On April 17, 1521 , before the emperor, the electors, and the princes, Luther was asked two questions: 'Do you, Martin Luther, recognize the books published under your name as your own?' and 'Are you prepared to recant what you have written in these books?'
He confirmed the books as his own. But he asked for and was granted an extra day to answer the second question. And on the 18th of April, he said this to his questioners:
'Unless I am convinced by the testimony of the Holy Scriptures or by evident reason ' for I can believe neither pope nor councils alone, as it is clear that they have erred repeatedly and contradicted themselves ' I consider myself convicted by the testimony of the Holy Scripture, which is my basis; my conscience is captive to the Word of God. Thus I cannot and will not recant, because acting against one's conscience is neither safe nor sound. God help me. Amen' (Oberman, p. 39). The mass media of the time ' pamphlets and supposedly 'private' letters actually intended for publication ' made sure Luther's speech spread throughout Germany . 'In fact,' adds Oberman, 'the nation heard even more than its rulers ' namely the impressive final statement that can only be found in the published version of Luther's confession: 'Here I stand, I cannot do otherwise. God help me. Amen.''
One man, alone, facing possible death, stood up to the most powerful institution the world had ever seen, aided, certainly, by luck and by politics, but armed only with his ability to read, to write, to think, and to speak.
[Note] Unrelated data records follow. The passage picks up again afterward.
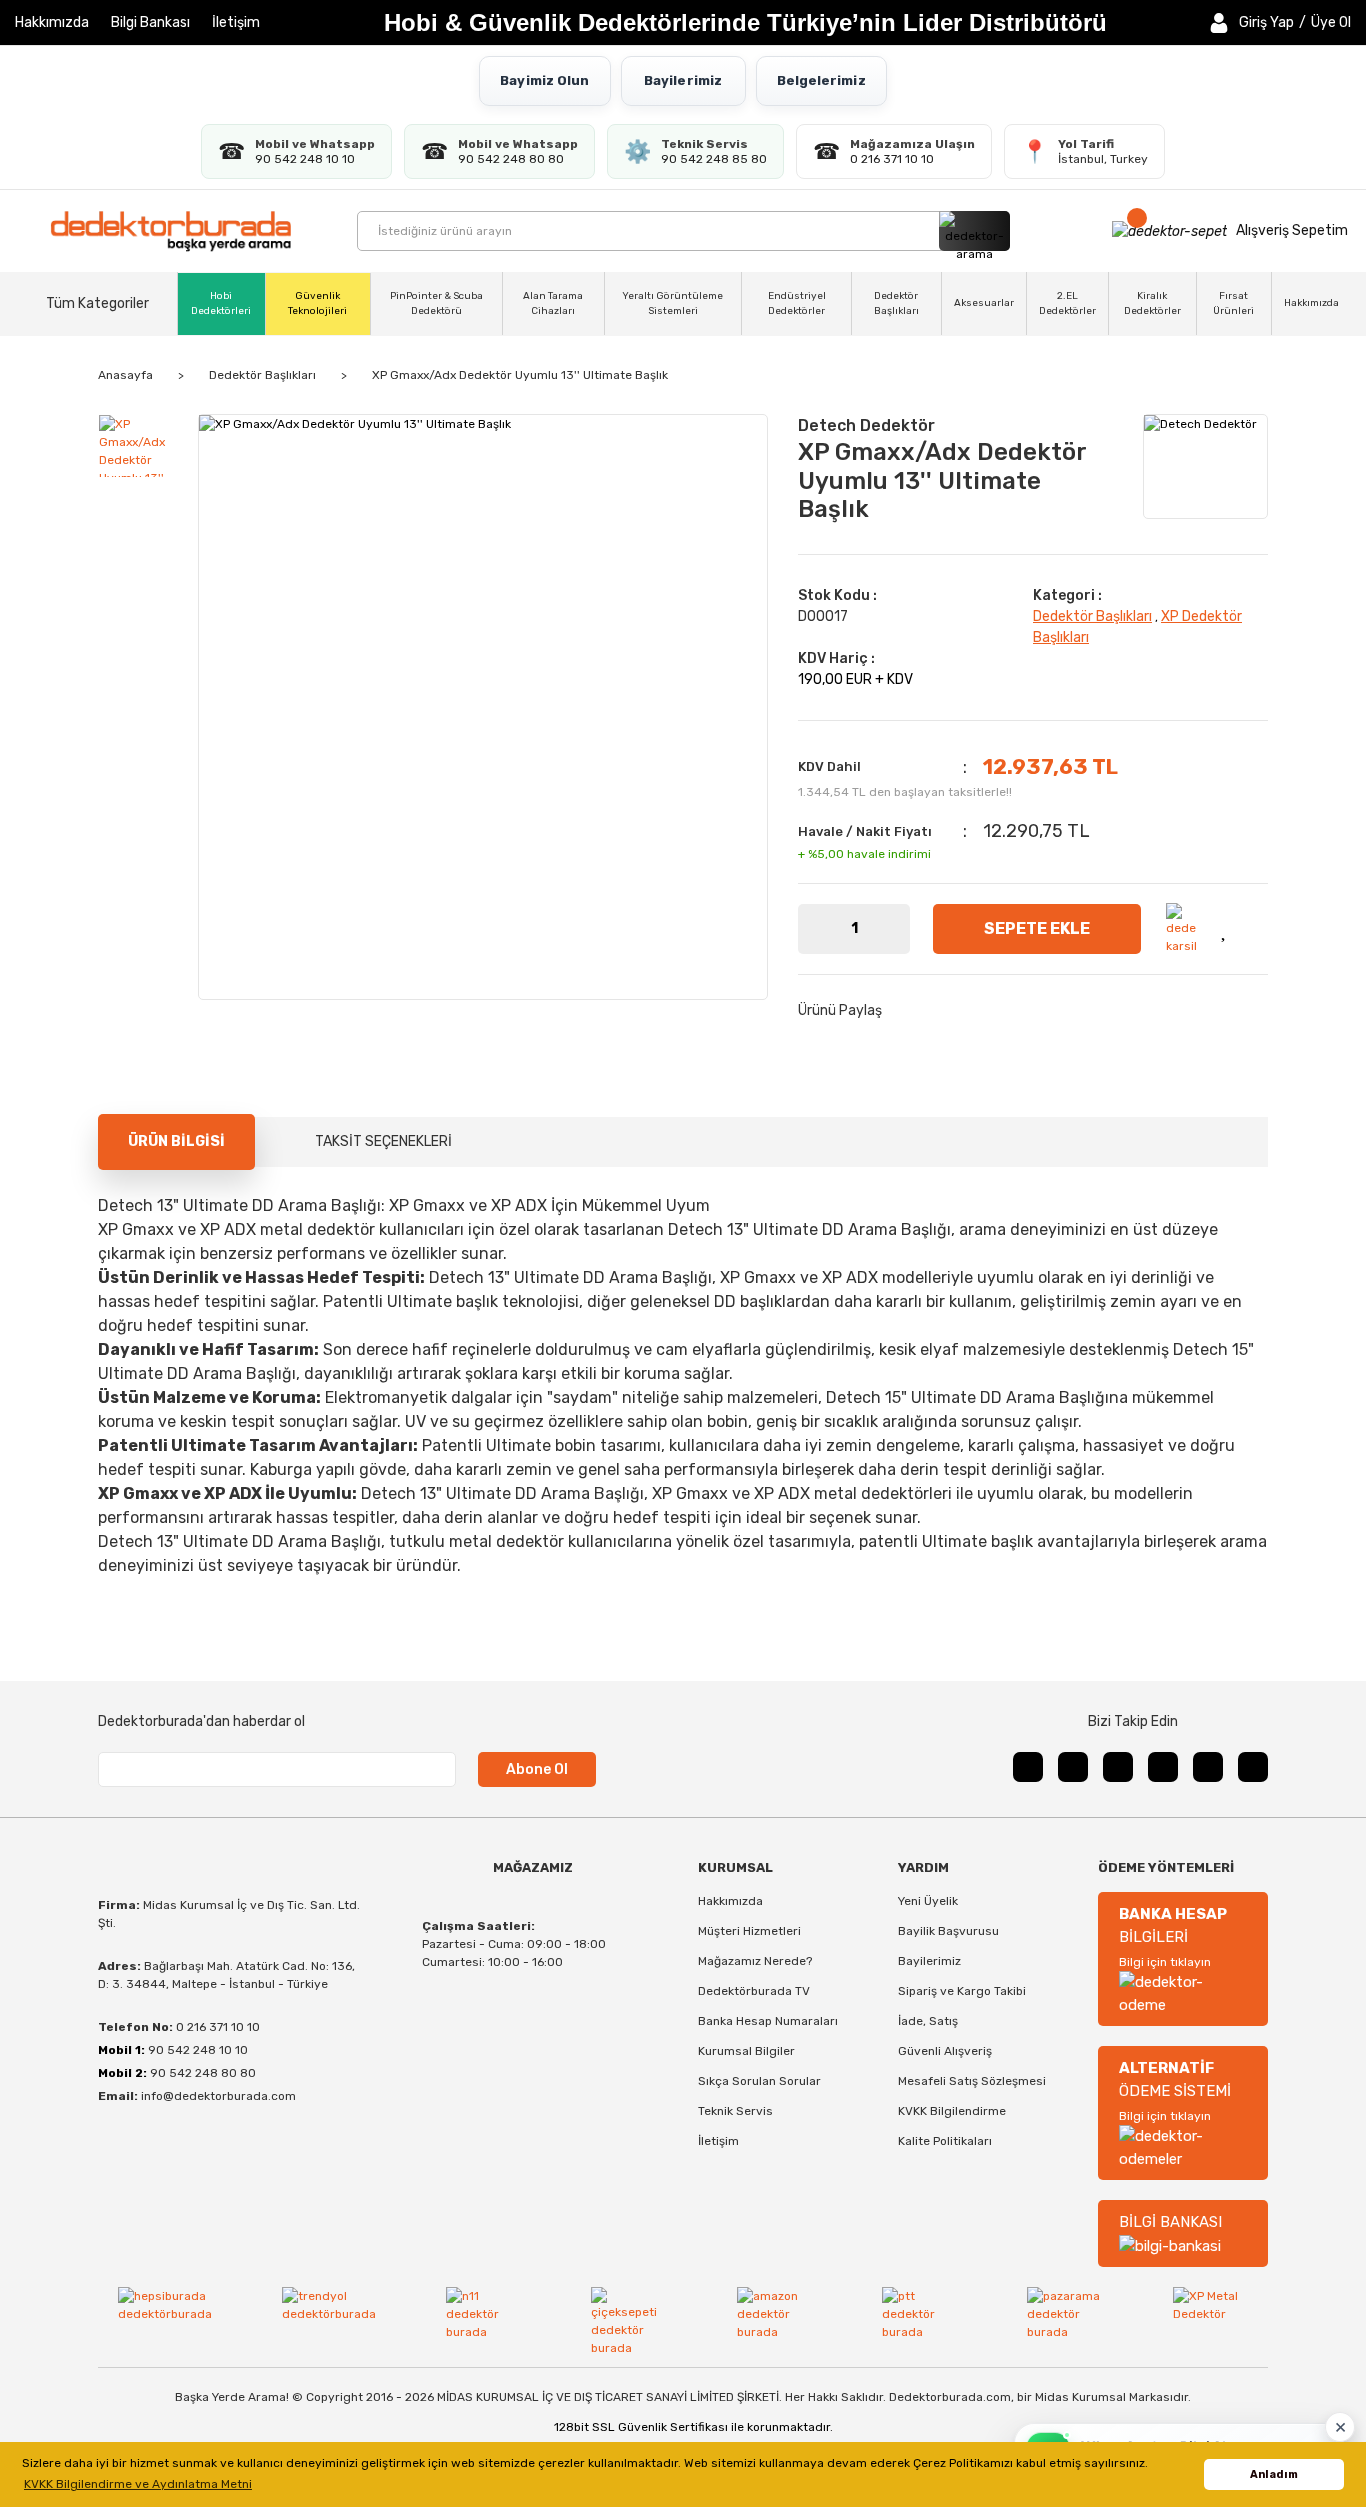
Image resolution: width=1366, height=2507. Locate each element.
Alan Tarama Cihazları (553, 303)
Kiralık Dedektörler (1152, 303)
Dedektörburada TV (754, 1991)
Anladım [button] (1274, 2474)
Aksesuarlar (984, 303)
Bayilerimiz (683, 80)
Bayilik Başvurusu (948, 1931)
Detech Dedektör (866, 425)
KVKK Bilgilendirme (952, 2111)
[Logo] (171, 231)
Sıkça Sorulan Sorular (759, 2081)
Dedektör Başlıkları (896, 303)
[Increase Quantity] (895, 929)
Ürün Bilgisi (176, 1141)
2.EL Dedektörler (1067, 303)
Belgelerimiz (821, 80)
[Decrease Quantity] (813, 929)
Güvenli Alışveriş (945, 2051)
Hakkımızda (52, 22)
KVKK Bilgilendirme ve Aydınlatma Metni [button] (138, 2484)
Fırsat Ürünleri (1233, 303)
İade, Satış (928, 2021)
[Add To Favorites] (1226, 928)
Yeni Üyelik (928, 1901)
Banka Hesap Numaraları (768, 2021)
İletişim (236, 22)
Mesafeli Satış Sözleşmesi (972, 2081)
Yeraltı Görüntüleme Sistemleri (672, 303)
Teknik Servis (735, 2111)
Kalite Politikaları (945, 2141)
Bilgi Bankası (150, 22)
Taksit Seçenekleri (383, 1141)
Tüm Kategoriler (97, 303)
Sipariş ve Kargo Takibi (962, 1991)
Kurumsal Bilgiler (746, 2051)
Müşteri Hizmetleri (749, 1931)
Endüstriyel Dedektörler (797, 303)
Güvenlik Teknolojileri (317, 303)
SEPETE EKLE (1037, 928)
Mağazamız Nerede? (755, 1961)
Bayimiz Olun (544, 80)
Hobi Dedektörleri (221, 303)
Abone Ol (537, 1769)
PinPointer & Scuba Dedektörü (436, 303)
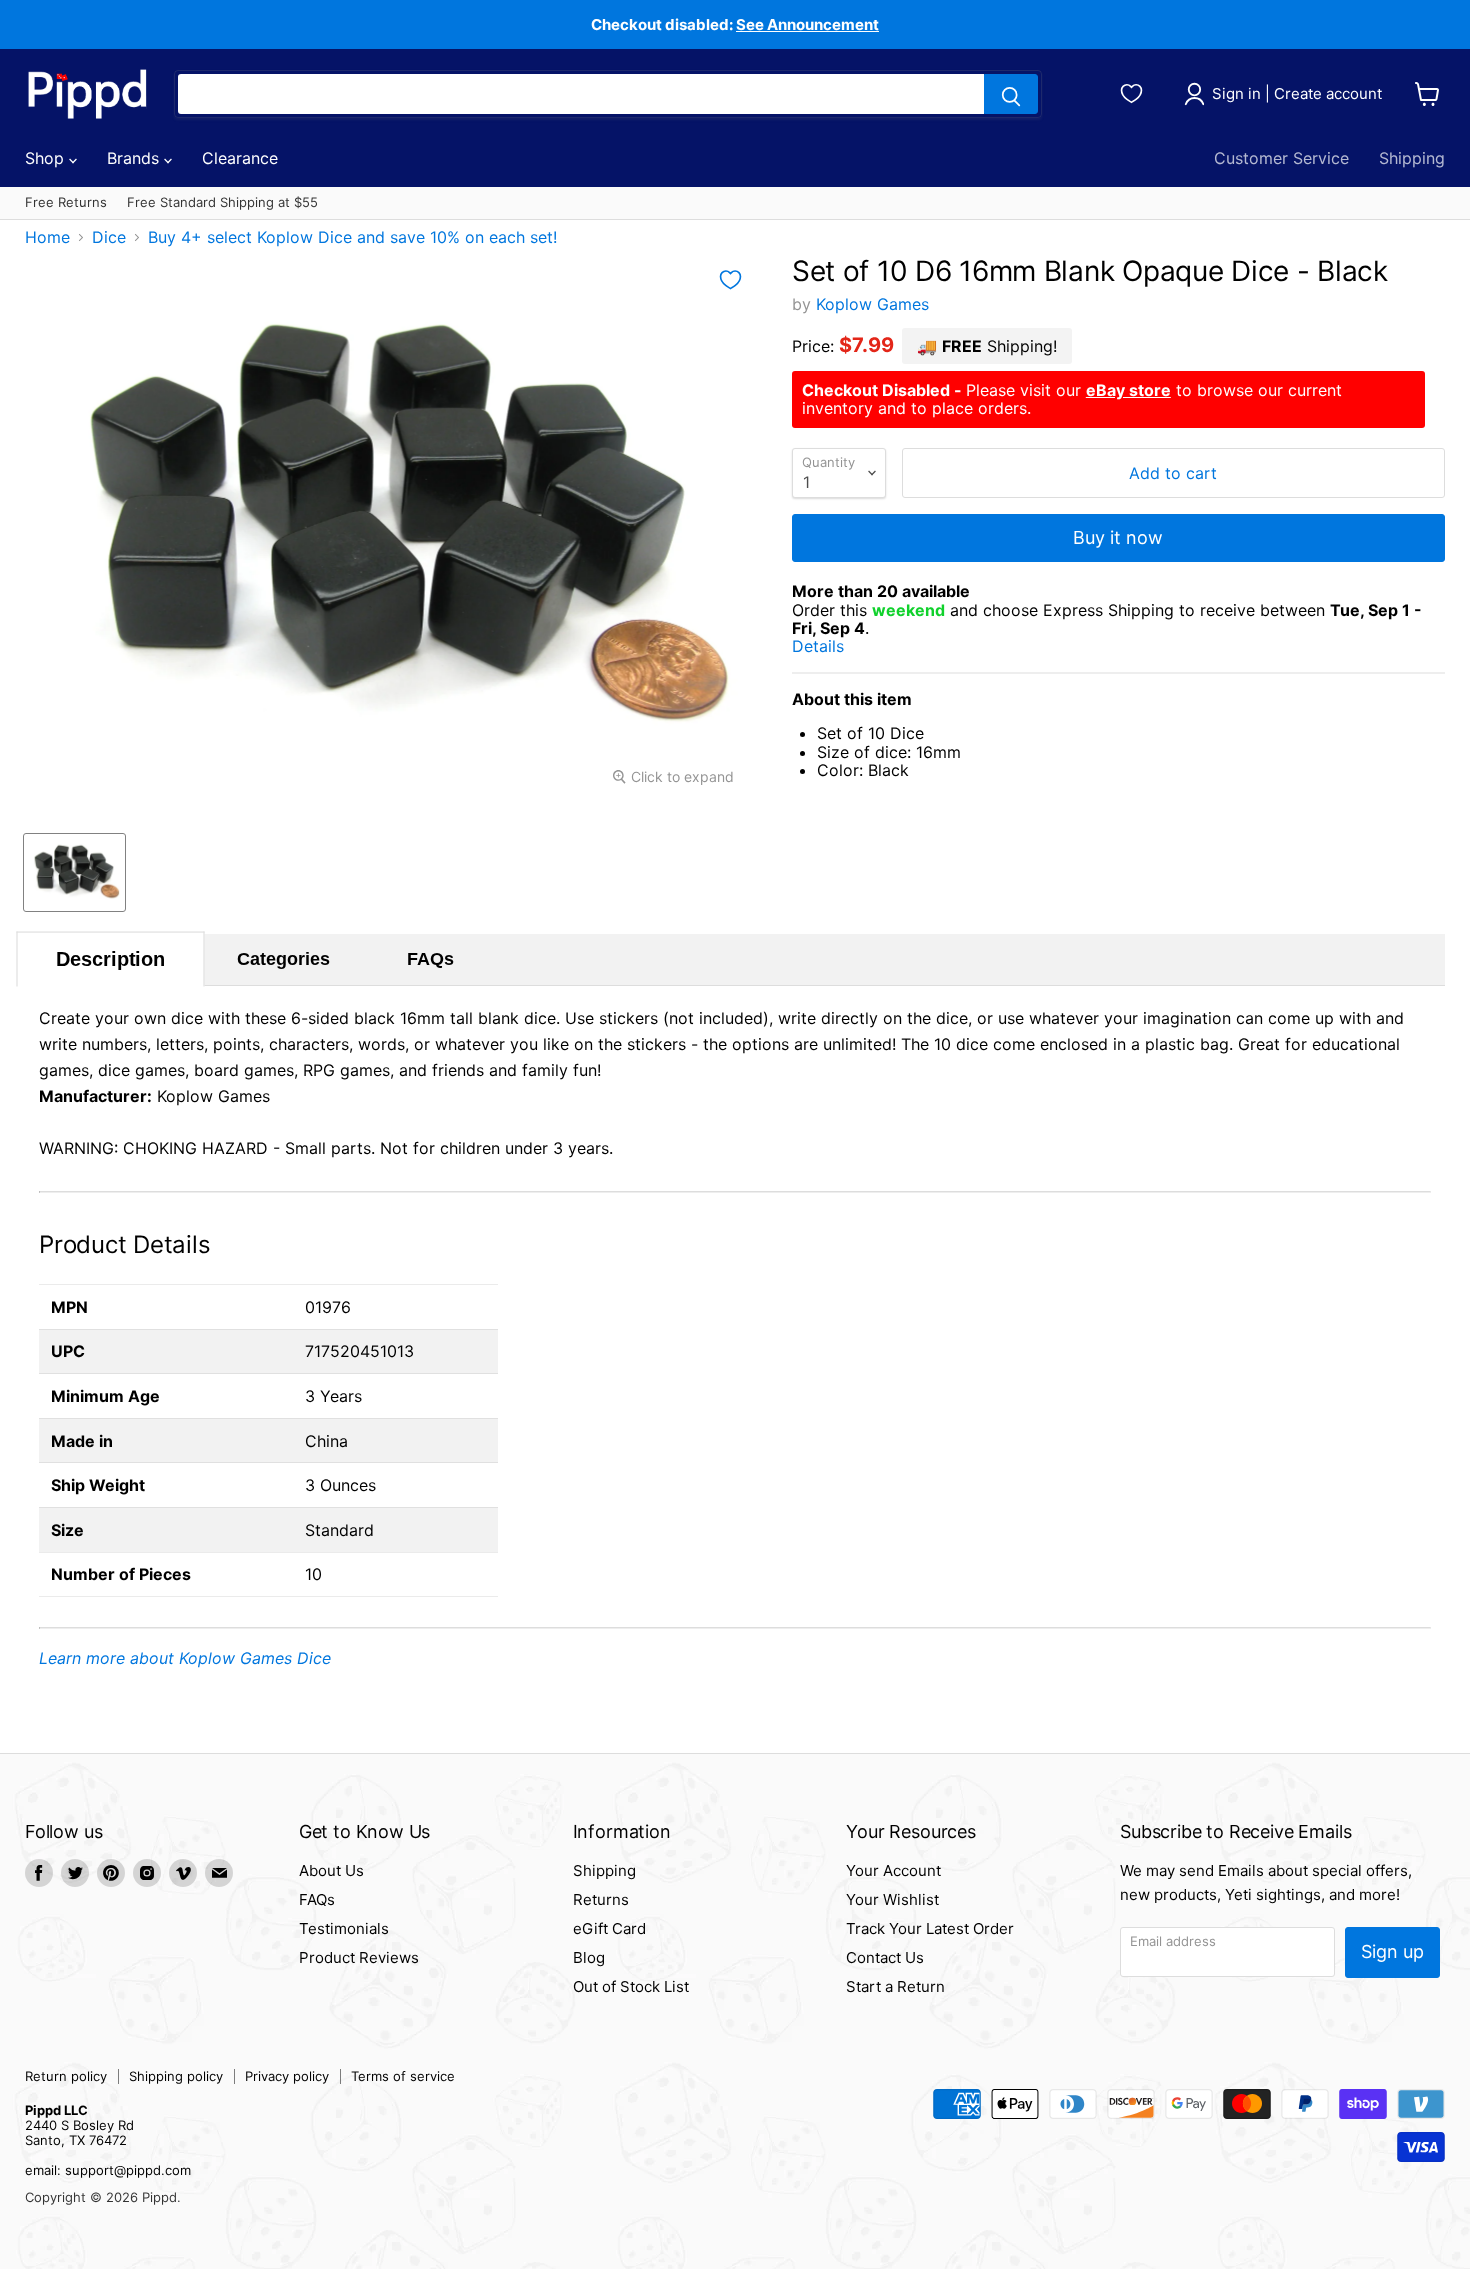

It represented one of the greatest, bravest, and most important acts of liberation that any individual has ever made in human history. It broke the mental chains that the Church had placed on people's minds and set them on the way to becoming free to think on their own. And yet, here in the United States , the significance of the great event that occurred on this day is sadly lost amid candy, fakery, fantasy, and trick or treat.
It would be fitting then, on this 486th anniversary of the event, to take just a moment to think about Martin Luther walking up to the door of that church and nailing to its door his 95 theses. Take just a moment to celebrate him and to thank him for what he did. Because without his intelligence, without his integrity, without his courage, our world would today be a very, very different place indeed.